_Bagian Latihan_:
1. Menurut teks tentang tarekat, apa arti tarekat dalam tasawuf?
2. Perbarui sebagian teks tentang tarekat dengan mengganti "jejaring sosial" menjadi "jaringan sosial". Mulailah dari kata-kata yang memuat "Tarekat-tarekat yang menjalankan" dan berhenti setelah "kehidupan masyarakat Muslim.".
3. Teruskan teks tentang peran tarekat dalam kehidupan masyarakat Muslim dari kalimat terakhirnya.

_Potongan Teks_:
Fiqhislam.com - Tarekat dalam tasawuf berarti jalan menuju Allah SWT untuk meraih rida-Nya dengan menaati segala ajaran-Nya. Sebagai sebuah organisasi tempat berkumpulnya orang-orang yang berupaya untuk mengikuti kehidupan tasawuf, tarekat tak cuma menjalankan ritual-ritual kegiatan keagamaan semata. Kehadiran tarekat tak serta merta menjadikan salik (pengikutnya) meninggalkan kehidupan duniawi.
Tarekat-tarekat yang menjalankan tasawuf pun memiliki peran yang cukup besar dalam beragam kegiatan, seperti; sosial, ekonomi, pendidikan hingga politik. Sebagai sebuah jejaring sosial yang mampu menjangkau wilayah yang begitu luas, tarekat pun tercatat telah melakukan gerakan perubahan sosial dalam kehidupan masyarakat Muslim.

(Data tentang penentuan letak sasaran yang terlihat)
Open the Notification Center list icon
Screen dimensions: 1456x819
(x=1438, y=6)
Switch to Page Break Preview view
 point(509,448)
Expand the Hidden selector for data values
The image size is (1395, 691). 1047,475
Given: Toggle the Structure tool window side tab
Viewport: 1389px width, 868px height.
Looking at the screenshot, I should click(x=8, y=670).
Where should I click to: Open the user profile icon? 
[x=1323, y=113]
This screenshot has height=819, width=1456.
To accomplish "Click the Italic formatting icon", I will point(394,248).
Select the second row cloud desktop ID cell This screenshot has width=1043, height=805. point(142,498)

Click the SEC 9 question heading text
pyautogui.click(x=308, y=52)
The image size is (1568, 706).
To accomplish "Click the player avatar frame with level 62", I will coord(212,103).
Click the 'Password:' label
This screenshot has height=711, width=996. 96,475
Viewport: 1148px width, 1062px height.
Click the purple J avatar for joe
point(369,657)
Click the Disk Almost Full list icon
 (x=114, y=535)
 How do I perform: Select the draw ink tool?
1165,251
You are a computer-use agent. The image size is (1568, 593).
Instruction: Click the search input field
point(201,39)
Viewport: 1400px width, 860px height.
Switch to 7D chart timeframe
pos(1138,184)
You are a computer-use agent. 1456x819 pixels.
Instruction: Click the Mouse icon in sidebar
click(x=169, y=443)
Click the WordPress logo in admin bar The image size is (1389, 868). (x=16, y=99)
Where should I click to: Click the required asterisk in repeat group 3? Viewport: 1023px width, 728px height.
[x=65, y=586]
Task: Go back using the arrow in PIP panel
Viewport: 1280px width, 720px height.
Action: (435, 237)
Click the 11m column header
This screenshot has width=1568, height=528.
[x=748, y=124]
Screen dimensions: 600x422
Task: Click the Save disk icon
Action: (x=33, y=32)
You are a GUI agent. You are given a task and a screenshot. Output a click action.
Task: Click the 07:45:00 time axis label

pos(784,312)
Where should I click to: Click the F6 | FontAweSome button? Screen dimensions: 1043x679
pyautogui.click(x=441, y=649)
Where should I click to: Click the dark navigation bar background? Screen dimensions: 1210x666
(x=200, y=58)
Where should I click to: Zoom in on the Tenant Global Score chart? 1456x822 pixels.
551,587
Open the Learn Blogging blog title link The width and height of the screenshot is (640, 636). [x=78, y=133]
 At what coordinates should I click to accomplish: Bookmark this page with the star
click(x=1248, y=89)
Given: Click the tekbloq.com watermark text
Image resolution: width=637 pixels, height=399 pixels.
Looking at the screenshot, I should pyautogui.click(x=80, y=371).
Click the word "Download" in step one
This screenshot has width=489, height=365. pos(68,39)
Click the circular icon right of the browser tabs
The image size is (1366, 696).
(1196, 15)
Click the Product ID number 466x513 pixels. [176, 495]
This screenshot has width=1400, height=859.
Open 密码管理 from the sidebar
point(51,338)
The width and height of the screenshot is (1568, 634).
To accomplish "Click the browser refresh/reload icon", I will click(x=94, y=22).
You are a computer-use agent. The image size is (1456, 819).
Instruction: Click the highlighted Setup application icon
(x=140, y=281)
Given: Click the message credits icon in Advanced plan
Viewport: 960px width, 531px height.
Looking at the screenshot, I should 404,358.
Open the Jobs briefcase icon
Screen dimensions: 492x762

_Jawaban Tugas_:
1. Jalan menuju Allah SWT untuk meraih rida-Nya dengan menaati segala ajaran-Nya.

2.
Tarekat-tarekat yang menjalankan tasawuf pun memiliki peran yang cukup besar dalam beragam kegiatan, seperti; sosial, ekonomi, pendidikan hingga politik. Sebagai sebuah jaringan sosial yang mampu menjangkau wilayah yang begitu luas, tarekat pun tercatat telah melakukan gerakan perubahan sosial dalam kehidupan masyarakat Muslim.

3.
Pada masa kolonial dulu, tarekat pun tampil sebagai sebuah gerakan perlawanan untuk memerangi penjajah. Sejarah mencatat, ada sejumlah gerakan perlawanan besar yang dilakukan para tokoh tarekat dan pengikutnya di Nusantara terhadap Belanda. Menurut Prof Azyumardi Azra dalam Ensiklopedi Tematis Dunia Islam, respons Muslim pribumi terhadap penjajah Belanda terbagi menjadi dua.
‘’Ada yang melakukan perlawanan secara terbuka dan ada pula yang melakukan perlawanan secara diam-diam,’’ tutur Azyumardi. Para ulama dan pengikutnya yang melakukan perlawanan secara diam melakukan uzlah atau menjauhkan diri dari pengasa kolonialis kafir. Uzlah para ulama itulah yang kemudian telah mendorong terjadinya radikalisasi tarekat dan tasawuf.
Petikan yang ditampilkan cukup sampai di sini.